‘We have to do something’: Arizona businesses collect signatures to get abortion rights on ballot

By Laura Daniella Sepulveda and Sam Burdette |Arizona Republic

Arizona businesses have partnered with an abortion rights organization to help collect petition signatures that would put a constitutional amendment making abortion legal in the state on the November ballot. 

The effort was coordinated by a coalition of health care professionals and advocates whose goal is to collect 356,467 voter signatures before the July 7 deadline. If the endorsement goal is met, Arizonans will have a chance to vote in November if they want to make abortion a constitutional right in the state or not. 

The organization submitted the petition application to the Arizona Secretary of State’s Office on May 16, two weeks after the draft leak of the Supreme Court’s opinion overturning Roe v. Wade.

Within hours following the U.S. Supreme Court’s decision on Friday to overturn Roe v. Wade — eliminating abortion as a protected constitutional right — thousands took to the streets across the state to speak against the ruling. Others held demonstrations to celebrate it throughout the weekend. 

Abortion reaction:4 arrested, several detained after protesters push down fencing

Following the decision, abortion rights organizations in Arizona issued an emergency motion on Saturday asking the federal court to block the law from prevailing to protect health care workers who perform abortions from being charged with assault or child abuse felonies.

The majority of abortion clinics in Arizona have already stopped providing services on Friday out of fear of facing criminal charges related to two state laws on the books banning abortion. 

The newest out of the two was passed in April 2021 and prohibits abortion at 15 weeks, except in cases to save the mother’s life.

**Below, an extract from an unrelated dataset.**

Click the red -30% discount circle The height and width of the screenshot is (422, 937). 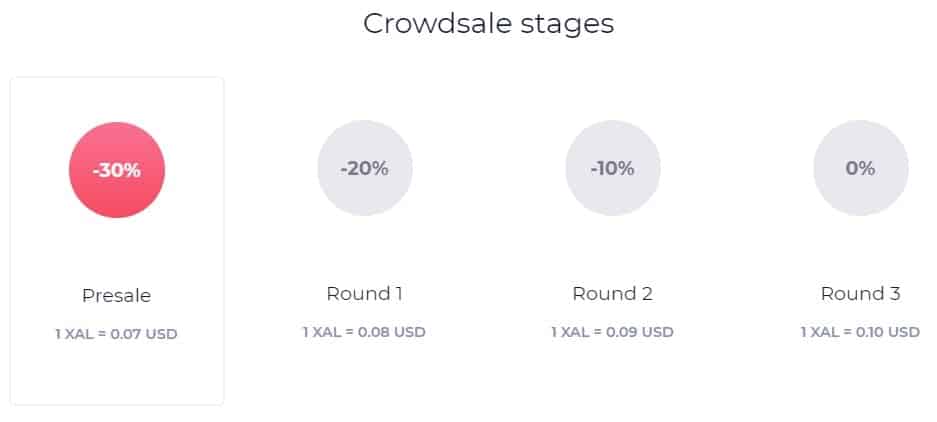point(117,170)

The law could take effect 90 days after the state Legislature adjourned, which would be Sept. 24.

Physicians who violate the law could face felony charges and the removal of their professional licenses.

Another ban, which dates back to pre-statehood, criminalizes helping someone access abortion, except to save the mother’s life, and calls for a mandatory prison sentence of two to five years for violators.

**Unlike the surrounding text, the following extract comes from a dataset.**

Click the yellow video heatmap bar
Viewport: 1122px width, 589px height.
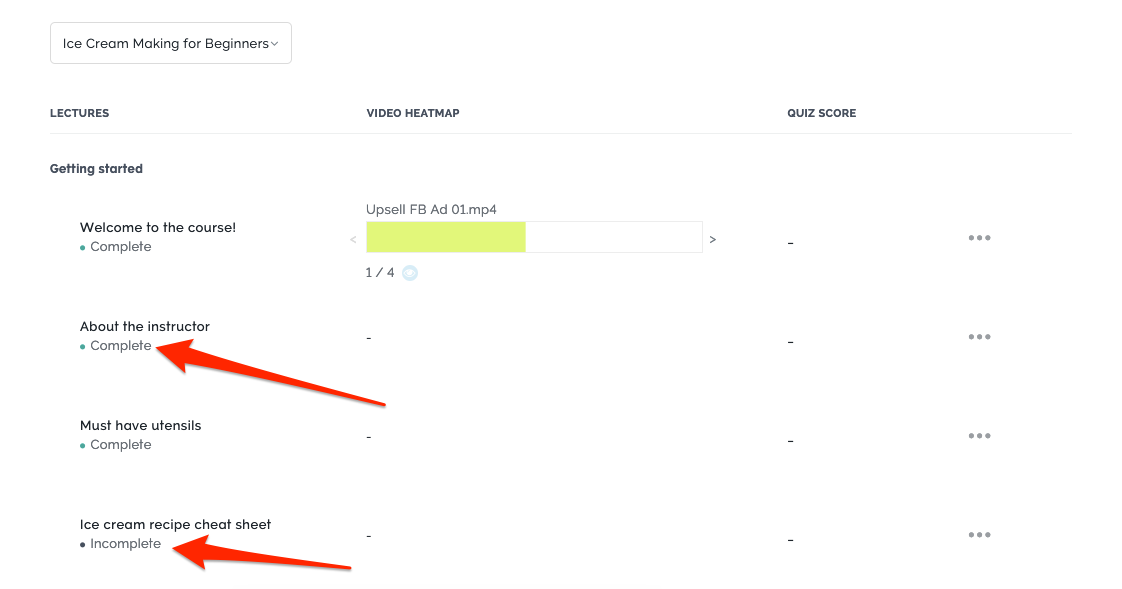tap(446, 237)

It is unclear which of the two state laws could prevail following the Supreme Court ruling.

The proposed constitutional amendment would create a new right for Arizonans to make decisions about abortion, contraception, prenatal care, childbirth, infertility care and related services.

The amendment would take power away from the government to “restrict, penalize, frustrate or otherwise interfere” with any of those rights, including “pre-viability” abortions, or interfere with nonmedical reproductive services.

Abortions would still be limited by the viability of the fetus, as they are now, but with no set time frame as a firm rule. Viability would be defined by a “good faith medical judgment” of a licensed health care professional that a fetus would survive, with or without artificial support, the initiative states.